I know there’s lerping and such but I would have to revamp almost everything and CFraming animations is ridiculously tedious.

Again, most of my post is based off of assumptions. I have absolutely no clue what I’m talking about, but hopefully something I said has some relevance and could potentially see improvements if picked away at. I just read the labels and made as best a guess I could.

I would assume that it is costly, considering that ShadowMap has significantly more to render especially with shadows and the control you’re given over them. I’m talking about the properties of Lighting and the ability to cast shadows from BaseParts.

That being said, ShadowMap itself probably isn’t expensive since I’ve seen games running fine with it - the expensive is probably correlated to what it needs to calculate before rendering shadows. Note how I said shadows can be rendered by BaseParts earlier - that means factoring in unions and MeshParts.

ShadowMap is in fairly early release, so I wouldn’t expect it to be the most performant lighting option available. It could be optimised down the road, but for now, developers need to help themselves to this optimisation by also ensuring that the lighting engine isn’t rendering too much at once. Don’t underestimate the engine though; it’s very quick but sometimes an intensive game can hamper performance.

Humanoids are still expensive on the backend. Just having a humanoid itself already brings the backend expenses of a humanoid to the table. One commonly known method of bringing down the expense of humanoids is by disabling their state types.

Yeah. Tweening on the server is generally a bad idea, as is any kind of aesthetic handling on the server’s end. Tweens have to set a property’s value over time and work in tandem with any events related to changing properties. I myself tween on the server, but if you compare tweening on the server and the client in a full game environment, you’ll notice the server’s tween is choppy.

Remotes can take up to 60 KB/second and clients can handle a lot of operations. The bottleneck is only the time it takes to make a trip from the server to the client, their own device specifications and their network. Clients are capable of handling a lot - typically inconsequential things while the server handles crucial tasks that can affect game play.

Firing to all clients would hardly have much of a cost, surprisingly. The only cost you’re going to get is sending data from the server to clients. The data you send is probably only worth a few bytes - remote limits sit at a full 60 KB. Assuming you only send a single byte of data, that’s around 1.7x10-4 % of your sending limit, which is very small.
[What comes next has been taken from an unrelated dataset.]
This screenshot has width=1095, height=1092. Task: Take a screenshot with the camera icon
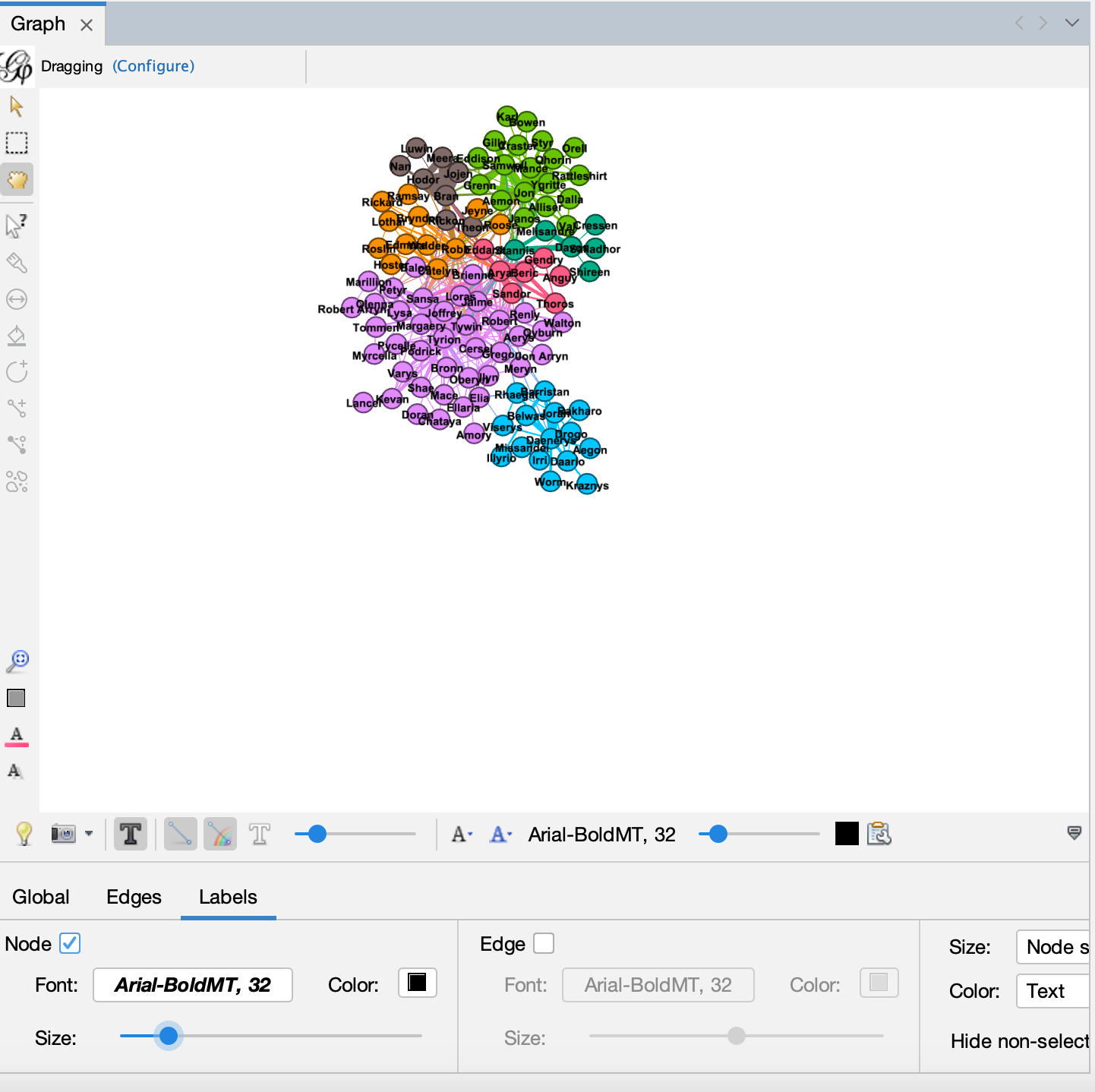(64, 834)
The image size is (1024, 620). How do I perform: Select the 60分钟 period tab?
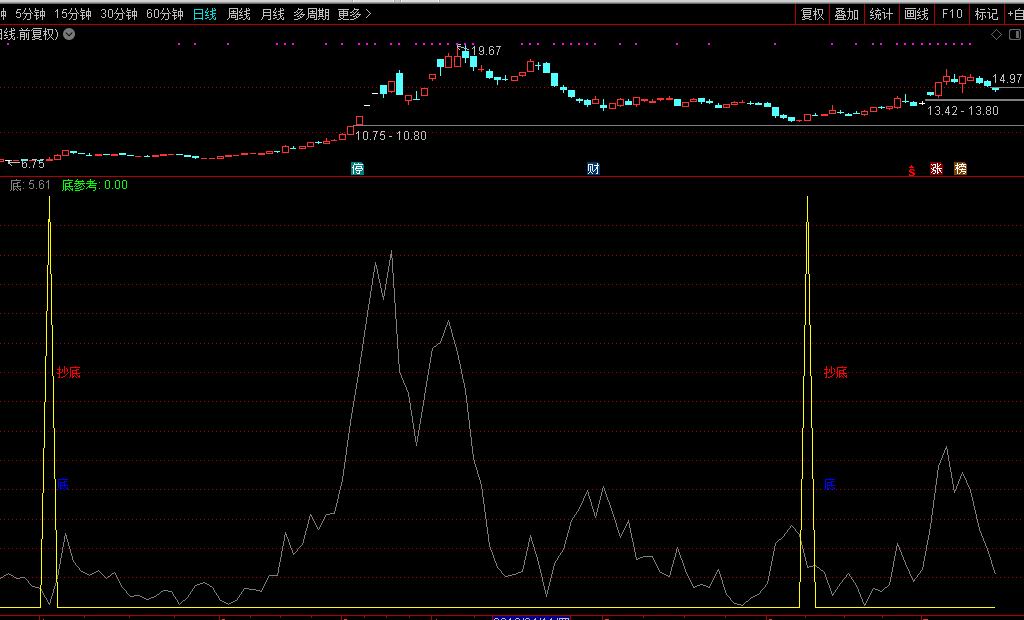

I don’t know how to do such a thing first-hand, but can’t you fetch the animation data and then CFrame the parts accordingly? I’m not entirely sure, but this sounds like something someone must’ve made a script for by now.

I just know that Humanoids are super physics heavy and 100+ (like you were saying you have) will cause immense lag problems if all within close proximity of each other. I was having problems with only 15-20 being close to each other & had to scrap an entire game not too long ago.

Unfortunately, you can’t break down an uploaded animation into its keyframes and poses, which means that getting CFrame data and applying it to limbs is not possible. The best way to reuse animations with humanoids is to use an AnimationController, though they’ve supposedly given some developers grief when it comes to replication. Don’t think that’d be much of an issue in this case though.

Ah, yes. I forgot about AnimationControllers tbh since I’ve never had a real use for them in any of my games. I feel AnimationControllers would be a much better solution than keeping every drawback that Humanoids have in them just for the sole purpose of animations.

Which humanoid state costs the least?

And which method would ensure it remains that way.

			hum:SetStateEnabled(Enum.HumanoidStateType.RunningNoPhysics,true)
			hum:SetStateEnabled(Enum.HumanoidStateType.FallingDown,false)
			hum:SetStateEnabled(Enum.HumanoidStateType.Running,false)
			hum:SetStateEnabled(Enum.HumanoidStateType.Climbing,false)
			hum:SetStateEnabled(Enum.HumanoidStateType.Ragdoll,false)
			hum:SetStateEnabled(Enum.HumanoidStateType.GettingUp,false)
			hum:SetStateEnabled(Enum.HumanoidStateType.Jumping,false)
			hum:SetStateEnabled(Enum.HumanoidStateType.Landed,false)
			hum:SetStateEnabled(Enum.HumanoidStateType.Flying,false)
			hum:SetStateEnabled(Enum.HumanoidStateType.Freefall,false)
			hum:SetStateEnabled(Enum.HumanoidStateType.Seated,false)
			hum:SetStateEnabled(Enum.HumanoidStateType.PlatformStanding,false)
			hum:SetStateEnabled(Enum.HumanoidStateType.Dead,false)
			hum:SetStateEnabled(Enum.HumanoidStateType.Swimming,false)
			hum:SetStateEnabled(Enum.HumanoidStateType.Physics,false)

or

enemy.Humanoid.StateChanged:connect(function(s)
	if s ~= Enum.HumanoidStateType.RunningNoPhysics then -- or whichever statetype is the most efficient
		enemy.Humanoid:SetStateEnabled(s,false)
	end
end)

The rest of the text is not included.